What it is
The coordinator is the single hub that receives the user's research query and turns it into a fan-out of self-contained subagent tasks. Its first and most load-bearing job is semantic decomposition: looking at a topic like creative industries and enumerating every sub-domain that matters (visual arts, music, writing, film, performing arts), not just the first one that surfaces from a keyword scan. Lexical decomposition stops at the words you can see in the query. Semantic decomposition asks what the user actually needs covered.
Once decomposition is complete, the coordinator dispatches subtasks via a synchronous-fork-then-join pattern. All N research subagents fire at once through asyncio.gather (Python) or Promise.all (TypeScript). The coordinator awaits the full set, then proceeds to verification. Latency becomes max(subagents) instead of sum(subagents). That parallelism is the architectural payoff and the reason hub-and-spoke beats a single mega-loop on any decomposable task.

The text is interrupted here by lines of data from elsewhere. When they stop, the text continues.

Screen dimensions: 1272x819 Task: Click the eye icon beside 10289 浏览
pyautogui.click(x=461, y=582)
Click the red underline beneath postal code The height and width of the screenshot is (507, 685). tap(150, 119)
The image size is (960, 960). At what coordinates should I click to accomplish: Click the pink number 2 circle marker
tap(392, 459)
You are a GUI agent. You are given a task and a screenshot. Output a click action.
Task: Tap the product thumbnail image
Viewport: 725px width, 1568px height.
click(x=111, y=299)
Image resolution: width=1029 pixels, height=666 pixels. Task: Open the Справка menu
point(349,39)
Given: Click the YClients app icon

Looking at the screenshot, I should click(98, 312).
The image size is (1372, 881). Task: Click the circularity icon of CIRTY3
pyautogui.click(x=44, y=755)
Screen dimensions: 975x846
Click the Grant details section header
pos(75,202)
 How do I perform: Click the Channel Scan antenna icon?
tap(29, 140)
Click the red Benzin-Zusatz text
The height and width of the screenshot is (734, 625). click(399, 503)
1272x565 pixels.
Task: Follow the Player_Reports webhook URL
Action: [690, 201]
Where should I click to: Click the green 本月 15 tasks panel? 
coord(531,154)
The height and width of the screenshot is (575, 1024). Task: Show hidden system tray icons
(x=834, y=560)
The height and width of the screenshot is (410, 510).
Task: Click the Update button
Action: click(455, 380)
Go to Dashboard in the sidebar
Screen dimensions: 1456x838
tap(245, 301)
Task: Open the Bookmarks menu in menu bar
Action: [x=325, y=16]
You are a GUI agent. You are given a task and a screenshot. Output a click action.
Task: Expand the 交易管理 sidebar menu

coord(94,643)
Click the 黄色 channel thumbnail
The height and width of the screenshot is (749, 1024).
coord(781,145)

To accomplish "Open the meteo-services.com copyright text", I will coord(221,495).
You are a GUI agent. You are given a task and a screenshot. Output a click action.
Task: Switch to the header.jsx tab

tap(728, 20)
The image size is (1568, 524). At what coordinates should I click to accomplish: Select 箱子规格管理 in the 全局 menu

Routing is strict hub-and-spoke: subagents never call each other. If subagent B depends on a finding from subagent A, the answer is not for B to import A. The answer is A returns to the coordinator, the coordinator constructs B's task prompt with A's finding embedded, and B starts in a fresh context. Every cross-subagent edge passes through the hub. This is what keeps isolation, parallelism, and visibility intact at the same time.
How it works
Step 1 is decomposition. The coordinator reads the query, identifies the topic class, and produces an explicit list of sub-domain tasks. For impact of AI on creative industries the list must include visual arts, music, writing, film, and performing arts. The decomposition function is unit-testable and should be reviewed before any spawn happens; a coverage bug here cannot be recovered downstream by tuning subagents or upgrading models.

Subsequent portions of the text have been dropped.